» **EXERCISE 1**
In the introduction on multimodal cardiovascular imaging, what kinds of authors besides clinicians were brought together for the book?
» **EXERCISE 2**
Resume the introduction on multimodal cardiovascular imaging, picking up right after its final sentence.

» **SOURCE EXTRACT**

Introduction

During the past several decades, many diagnostic cardiovascular modalities have been developed. Combining these into multimodal imaging (MMI) creates enhanced decision support for clinical management of patients with cardiovascular disease.

Progression from additive consideration of the primary data from different modalities, to side-by-side comparison of the different images, to superimposition of the structural and functional characteristics of the different images, provides the increased understanding required for optimal improvement of clinical diagnosis. Multimodal imaging is also a way to continually update and reevaluate paradigms of individual diagnostic methods.

In this book, a team of distinguished authors—clinicians as well as computer scientists, mathematicians, and physicists—has been brought together to provide a wide range of aspects important to the development and use of MMI. The authors have been requested to confine their chapters to their own area of interest and expertise and to include both their current experiences and future considerations.

» **RECORDS**
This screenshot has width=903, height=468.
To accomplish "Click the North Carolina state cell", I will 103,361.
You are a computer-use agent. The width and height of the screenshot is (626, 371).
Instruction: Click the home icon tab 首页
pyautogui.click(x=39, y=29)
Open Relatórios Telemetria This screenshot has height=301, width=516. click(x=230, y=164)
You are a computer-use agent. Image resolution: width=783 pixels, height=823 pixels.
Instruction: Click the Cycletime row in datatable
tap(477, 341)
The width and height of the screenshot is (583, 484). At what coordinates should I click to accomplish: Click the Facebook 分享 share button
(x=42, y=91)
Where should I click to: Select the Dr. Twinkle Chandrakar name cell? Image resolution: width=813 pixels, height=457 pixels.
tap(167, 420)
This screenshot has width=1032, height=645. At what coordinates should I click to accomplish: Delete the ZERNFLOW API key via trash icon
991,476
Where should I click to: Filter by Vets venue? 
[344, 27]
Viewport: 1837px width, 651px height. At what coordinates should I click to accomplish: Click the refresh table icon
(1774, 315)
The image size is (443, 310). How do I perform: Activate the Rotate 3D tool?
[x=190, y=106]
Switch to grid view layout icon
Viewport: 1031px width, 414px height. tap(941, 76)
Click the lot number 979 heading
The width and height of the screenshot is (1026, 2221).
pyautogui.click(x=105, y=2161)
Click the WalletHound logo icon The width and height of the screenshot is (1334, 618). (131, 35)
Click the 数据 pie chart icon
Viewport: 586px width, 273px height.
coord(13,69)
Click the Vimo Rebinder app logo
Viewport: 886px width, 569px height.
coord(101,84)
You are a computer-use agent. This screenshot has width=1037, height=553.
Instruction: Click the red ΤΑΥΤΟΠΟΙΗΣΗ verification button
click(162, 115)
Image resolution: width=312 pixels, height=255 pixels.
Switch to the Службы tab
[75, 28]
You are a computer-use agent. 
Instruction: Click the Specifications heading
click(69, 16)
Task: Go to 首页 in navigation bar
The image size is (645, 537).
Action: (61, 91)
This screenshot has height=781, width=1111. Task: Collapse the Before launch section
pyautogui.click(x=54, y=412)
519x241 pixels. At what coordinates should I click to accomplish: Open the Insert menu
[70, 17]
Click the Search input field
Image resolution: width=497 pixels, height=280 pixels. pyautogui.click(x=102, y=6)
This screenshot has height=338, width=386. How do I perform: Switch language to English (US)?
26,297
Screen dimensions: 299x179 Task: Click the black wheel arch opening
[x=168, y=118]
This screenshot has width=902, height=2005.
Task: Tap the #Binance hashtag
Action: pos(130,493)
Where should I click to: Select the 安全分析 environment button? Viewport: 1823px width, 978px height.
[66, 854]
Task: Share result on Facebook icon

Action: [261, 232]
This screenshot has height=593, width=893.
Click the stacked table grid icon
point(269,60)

» **EXPECTED ANSWER 1**
Computer scientists, mathematicians, and physicists.

» **EXPECTED ANSWER 2**
The chapters are divided into three sections based on the perspectives of the authors. Sections I and II contain chapters that focus on a single diagnostic modality and its broad application in clinical cardiovascular conditions. Section III contains chapters that focus on a single clinical condition and how MMI can provide decision support. This format provides duplication of information in chapters in the sections of the book.

In Table I–1, the imaging modalities included in the 17 chapters in Sections I and II are presented as columns, and the general clinical conditions for which they provide diagnostic capability are presented as rows. The modalities are ordered according to the sequence of chapters and are numbered from 1 to 17 accordingly. Some of the modalities are considered in more than one chapter in Section I.

Table I–1. Imaging Modalities in Sections I and II

Chapters in Section I include many modalities that currently produce direct images of cardiovascular structures and their function (eg, coronary angiography, echocardiography, SPECT, and magnetic resonance imaging). Because the inexpensive and widely available electrocardiogram (ECG) is now being developed into an imaging modality, several chapters are devoted to considering the perspectives of standard scalar ECG, spatial dipolar electrocardiotopographic [DECARTO] imaging, the inverse problem of ECG (ie, deducing cardiac excitation patterns from body surface recordings), and autonomic modulation. Section II covers ...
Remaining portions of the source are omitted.